━━━ EXCERPT TO READ
Dear friends, I am touched by all your support. It really means a lot to me to come here and see all the posts. RJ, that was such a sweet sentiment. Ellie, thanks so much for the reminder on the biological aspects of depression. I sent part of that to H via email and I think it was helpful to him. All of you have been great.

H finally called me yesterday afternoon, he was actually in my area doing errands, and I asked him if he wanted to come over, thinking I could hold him and let him cry. He declined coming over saying he was pressed for time, but said he'd like to call me later. I told him I was going to a party later, but that he should try calling me anyway and I'd call him back. I went to the little birthday party for a couple of hours, which was really nice, small. I alternately was social and then withdrew into myself, feeling almost unbearably sad. Luckily it was outside, with a fire - it is good to have a fire to stare into when you are feeling quiet and emotional.

I didn't want to get home too late in case H called. In fact, he called at 10:30 and I got home at 10:40, so I called him right back. We ended up talking for an hour, and we cried together about Brother. I think H was doing a good job expressing his feelings, and I am glad that others in the family are stepping in so that H doesn't have to do his usual overfunctioning, which I think would be too hard in a case like this. He said his older brother was great when the two of them found Brother, H lost all his strength and had to sit down and cried, and older B comforted him. I am so glad to hear this. When H's dad died, he had to comfort everyone and I think he never really got to grieve. Anyway, we talked about all sorts of stuff, the horrible experience of finding him (although relief in finding him, too, as not knowing is awful), how childlike and sweet Brother was, how he must have suffered from his depression, hoping he is in a better place. H and I both also talked about how freaking hard this year has been! Blow after blow to absorb.
I think it was a good talk, it felt like friends.

I feel kind of sad that he doesn't seem to want to see me in person lately, it seems to underscore that he only wants to be friends (which I have come to being more accepting of lately, anyway, having more detachment of my own), but he has definitely been reaching out by phone. He said he wanted to call me first because I knew Brother and understood his intrinsic sweetness and vulnerability.
━━━━━━
§ **WORK ORDER 1**
Could you print the stretch of the post from "Dear friends, I" through "have been great."?
§ **WORK ORDER 2**
How would you sum up the post in two sentences?
Rely on the post alone when answering.
━━━ AVAILABLE DATA
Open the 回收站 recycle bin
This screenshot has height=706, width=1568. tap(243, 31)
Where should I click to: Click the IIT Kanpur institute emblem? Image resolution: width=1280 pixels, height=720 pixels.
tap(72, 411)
━━━━━━
§ **ANSWER SPACE 1**
Dear friends, I am touched by all your support. It really means a lot to me to come here and see all the posts. RJ, that was such a sweet sentiment. Ellie, thanks so much for the reminder on the biological aspects of depression. I sent part of that to H via email and I think it was helpful to him. All of you have been great.

§ **ANSWER SPACE 2**
After a small birthday party, the writer spoke with H by phone for an hour, and the two cried together about Brother and talked about finding him, his childlike sweetness, and how hard the year has been. The writer feels sad that H doesn't seem to want to meet in person lately, but notes that he has been reaching out by phone and called the writer first because the writer knew Brother.